Imagine preparing a firefighter before falling asleep at night. Their equipment is organized. The truck is inflated. The keys are nearby. They are ready for chaos anytime. If the alarm sounds, an immediately executable and well-established plan is in place. In these chaotic times, commercial real estate lenders (whether they use in-house asset management or credit managers and third-party services) have to think like a firefighter.
Those of us around the great financial crisis of 2008 (and similar past events) graphically remember the horror stories between lenders and borrowers. Lessons from past crises show us that organizing operations and identifying and preparing teams for problems could mitigate future problems while preserving time and profits.
Let’s dust off our tools and put them to good use.
Become very observant with your money. Monitor your monthly operating statements and rent lists. If you have a safe deposit box or cash management account, it is important to check deposits early and often. Deposits made to a PO Box provide immediate insight. While it’s important to check the monthly statements, they arrive 30-45 days after the end of the month, which puts you at a disadvantage.
It is also prudent to ask for a report of unpaid debts from borrowers. Borrowers, especially those who are cash-strapped, may start making these payments from equity and there may be a tendency to pay slowly or to sort out other sellers of the property. An accounts payable age report can help reveal borrowers who may be trying to accumulate money.
Obtaining a 90-day debt report (or an unpaid debt report) might reveal an increase in the amount of debt that is 60 or 90 days past due, which may suggest that a borrower is using the cash flow. cash for improper purposes when such cash should have been allocated to pay obligations in the loan documents. Understanding the operational nuances, especially the sources and uses of money, will be essential when formulating a plan of action. It’s imperative that you get the full story of your borrowers – the good, the bad, and the ugly. Every bit of information helps paint a complete picture.

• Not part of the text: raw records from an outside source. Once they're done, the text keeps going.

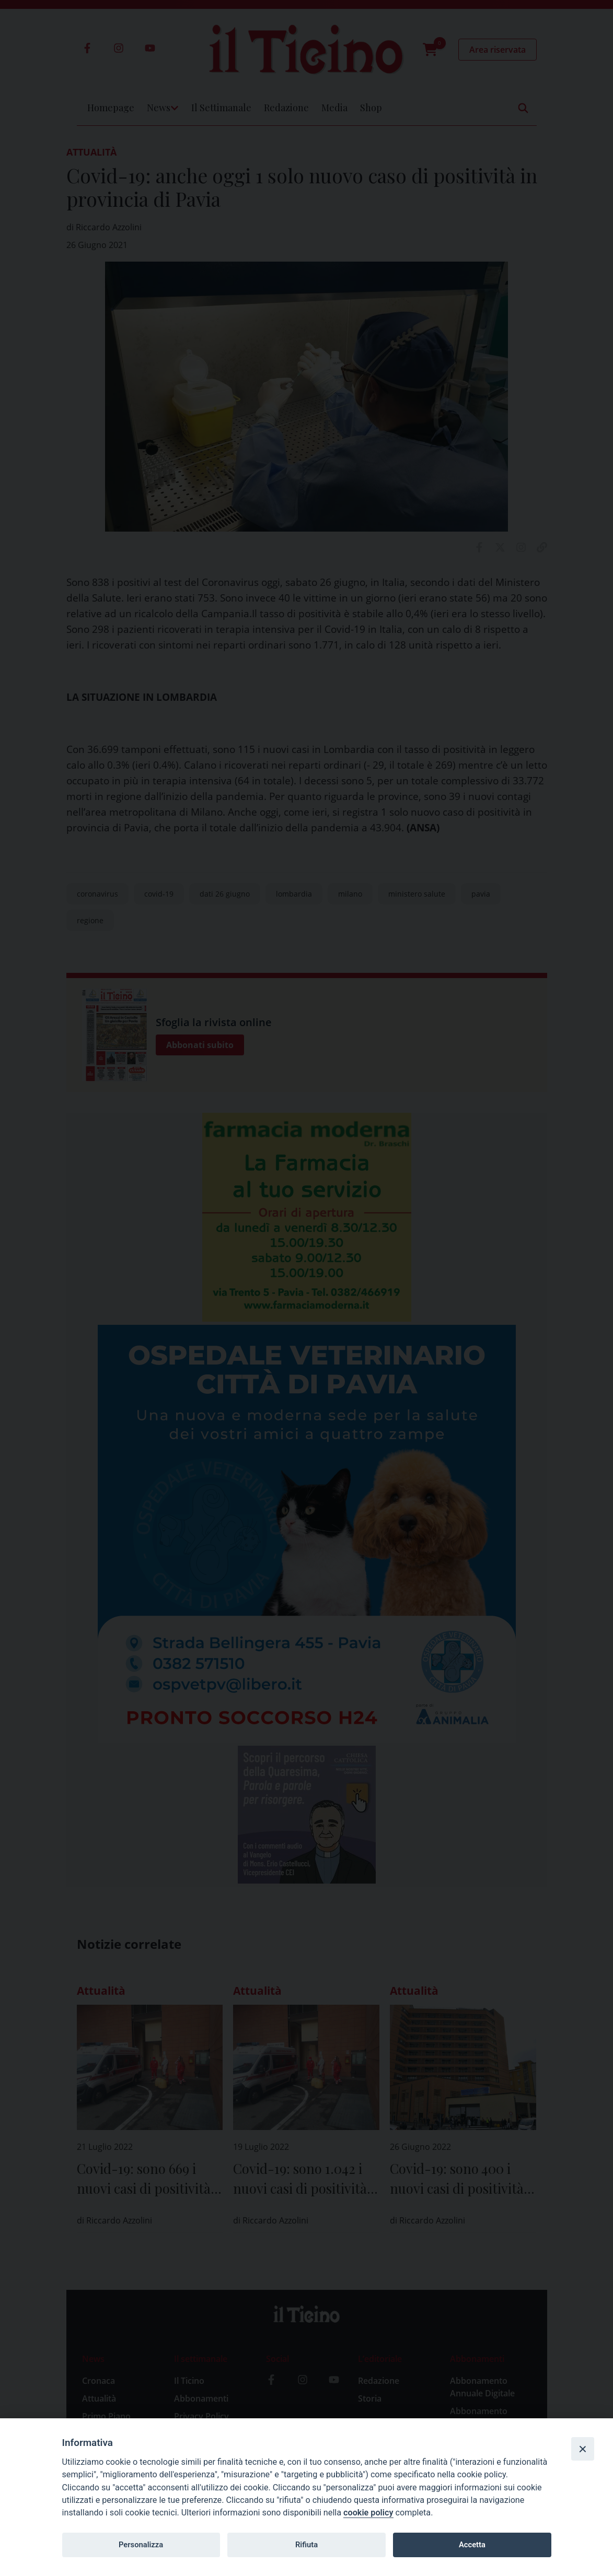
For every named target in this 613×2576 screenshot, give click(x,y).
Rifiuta (306, 2544)
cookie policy (368, 2513)
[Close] (582, 2448)
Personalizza (141, 2544)
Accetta (472, 2544)
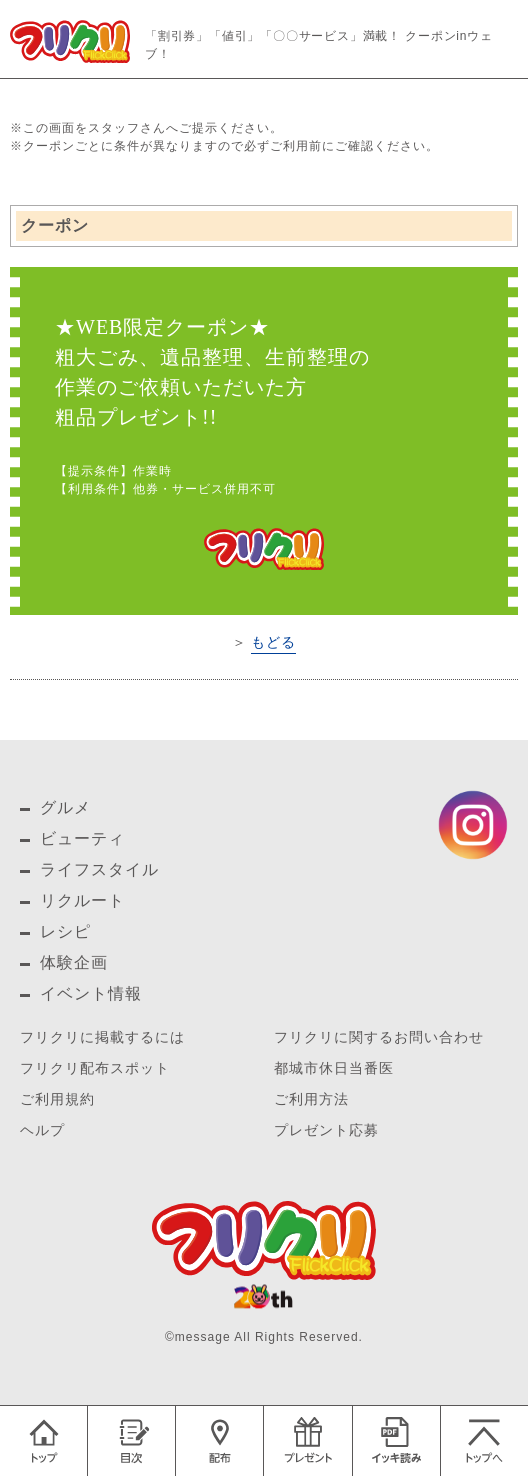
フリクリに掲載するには (102, 1037)
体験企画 (74, 962)
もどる (273, 642)
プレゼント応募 (326, 1130)
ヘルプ (42, 1130)
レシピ (65, 931)
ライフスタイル (99, 869)
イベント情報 (91, 993)
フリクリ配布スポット (95, 1068)
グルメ (65, 807)
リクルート (82, 900)
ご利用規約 (57, 1099)
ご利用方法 (311, 1099)
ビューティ (82, 838)
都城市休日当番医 (334, 1068)
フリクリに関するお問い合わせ (379, 1037)
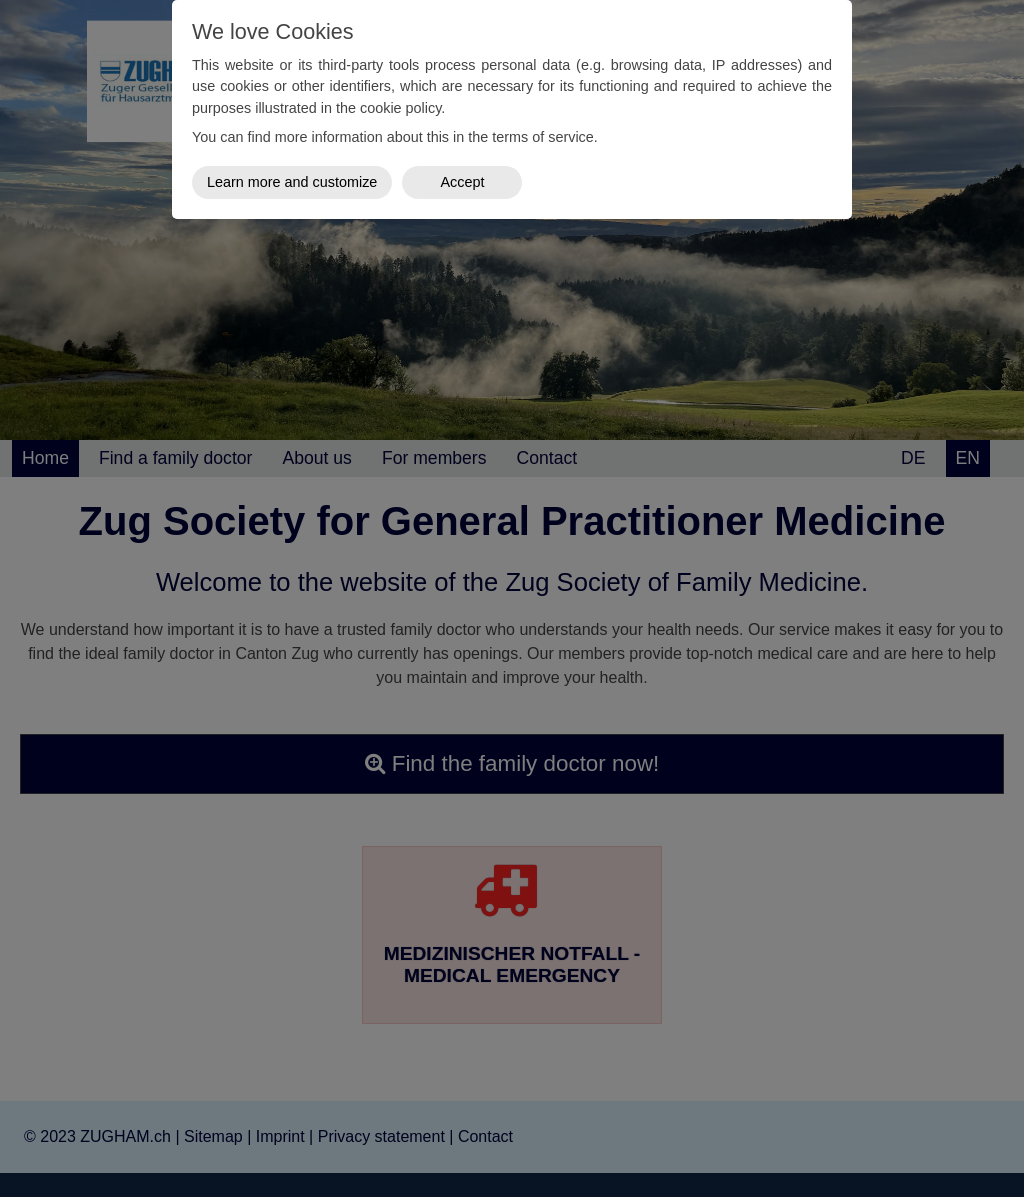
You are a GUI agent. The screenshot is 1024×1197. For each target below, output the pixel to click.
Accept (462, 182)
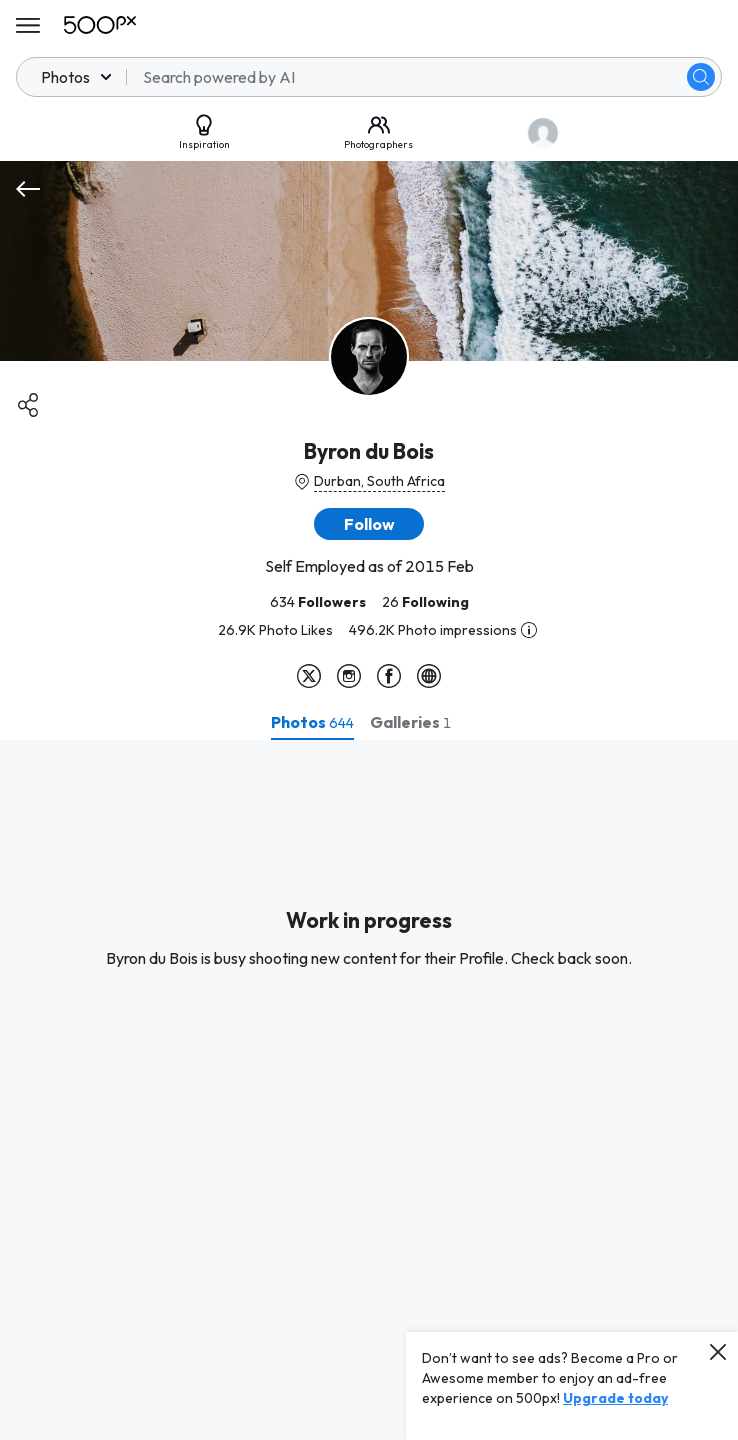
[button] (369, 524)
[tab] (312, 722)
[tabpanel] (369, 1090)
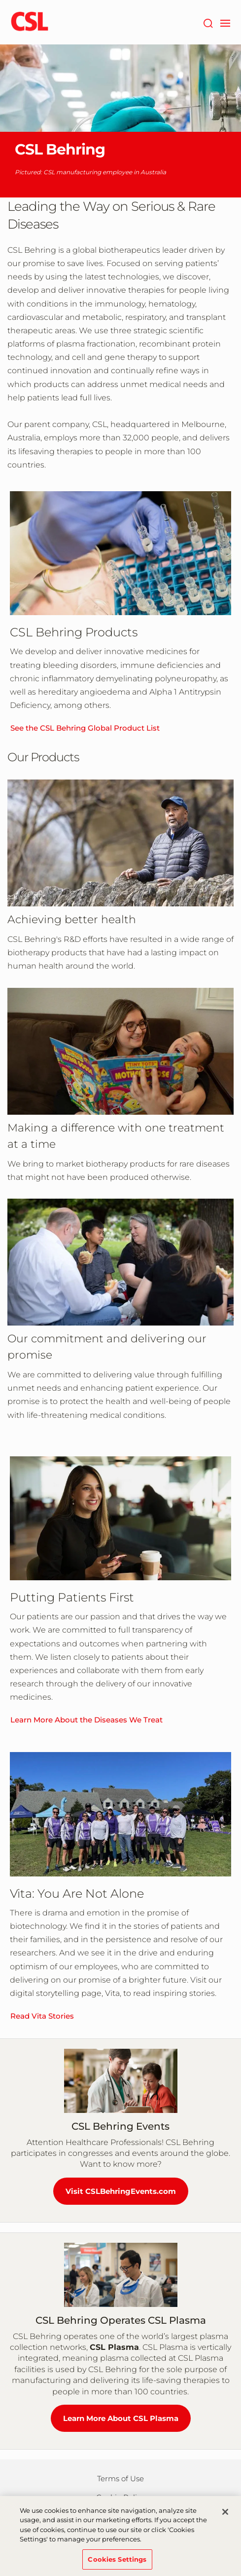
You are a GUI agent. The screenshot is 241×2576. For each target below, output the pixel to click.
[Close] (225, 2515)
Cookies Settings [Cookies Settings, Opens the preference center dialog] (117, 2563)
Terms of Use (120, 2478)
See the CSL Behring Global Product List (85, 728)
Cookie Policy (120, 2497)
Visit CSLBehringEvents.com (121, 2191)
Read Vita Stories (42, 2016)
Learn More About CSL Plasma (120, 2418)
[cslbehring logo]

Before a workout can begin, it’s important to be aware of every potential defect your borrower has or may be making, including past flaws that were subsequently corrected. Understand what your borrower is going on, not only with your assets, but with all the assets where they may have economic interest. Currency defaults, as well as other large financial liabilities, can have teeth and can present immediately exploitable protections. However, technical faults can be more difficult to deal with, but should be carefully monitored. You should consult with your advisors, including your legal advisor and your entire credit management team to fully understand your options for each default scenario. Make sure your notices of default, pre-negotiation agreements, and reservation of rights letters are up to date and comply with applicable jurisdictions.
There is a wide range of preparedness measures that lenders can take to protect their options and increase their chances of investment success, even in the face of a borrower or difficult market circumstances. Scenario and sensitivity analyzes are essential; start before the going gets tough.
Based on past cycles, it is all too common for some lenders to do nothing in the face of known issues, operating with a “wait and see” mentality. Don’t confuse patience with preparation. It’s good to be patient in context, but it’s not good to run out of a plan, especially one that contemplates various future circumstances. It is also very difficult to analyze qualitatively and quantitatively your scenarios and sensitivities if you have never worked on a fault of a similar nature. Get people on your team who are not in conflict and have already done so. There is nothing like acknowledging the facts to improve your chances of success. Finally, be prepared to let your plans repeat themselves. Time is often your enemy, so don’t give up on cautious action while you strive for perfection.
Communication and market intelligence
Like a fire team at the scene of a fire, persistent communication between your entire credit management team is vital. You can’t communicate too much. However, be very careful with your communications with the borrower during these times and be sure to act with the advice of a lawyer. Vague statements, no matter how well-intentioned, can be dangerous and can have potentially negative impacts on your future options.
Assumptions and preconceptions are also dangerous. Don’t assume the worst or the best. A borrower who hasn’t submitted their month-end financial statements on time may be hiding something; they can also be simply overwhelmed or bogged down by non-compliant, elusive or similarly overwhelmed tenants, contractors and government agencies, among others. We recommend, especially early in the default process, many more questions than statements as you collect information. Even when you are stressed or angry, do your best to gather the facts without passion.
Knowledge of the market is also essential. There is a wide array of resources you can consult, including brokerage rental and sale reports, supply and demand trends, demographics, economic forecasts, costs and availability of capital. , among others. Today, many of these resources are “open source” and can often be obtained with a little investigation. When you train your credit management team, consider their resources as well. Don’t just rely on third-party data that is generically designed for large consumption. Work with professionals who understand market, submarket, and asset-level data derived from their own portfolios and experiences. Remember, you are in fact-gathering mode. The more actionable insights you can get, the better your chances of success.
Mitchell Hunter is President and Robert Brasfield is Managing Director focused on Non-Performing Assets, both Americas, at Trimont Real Estate Advisors.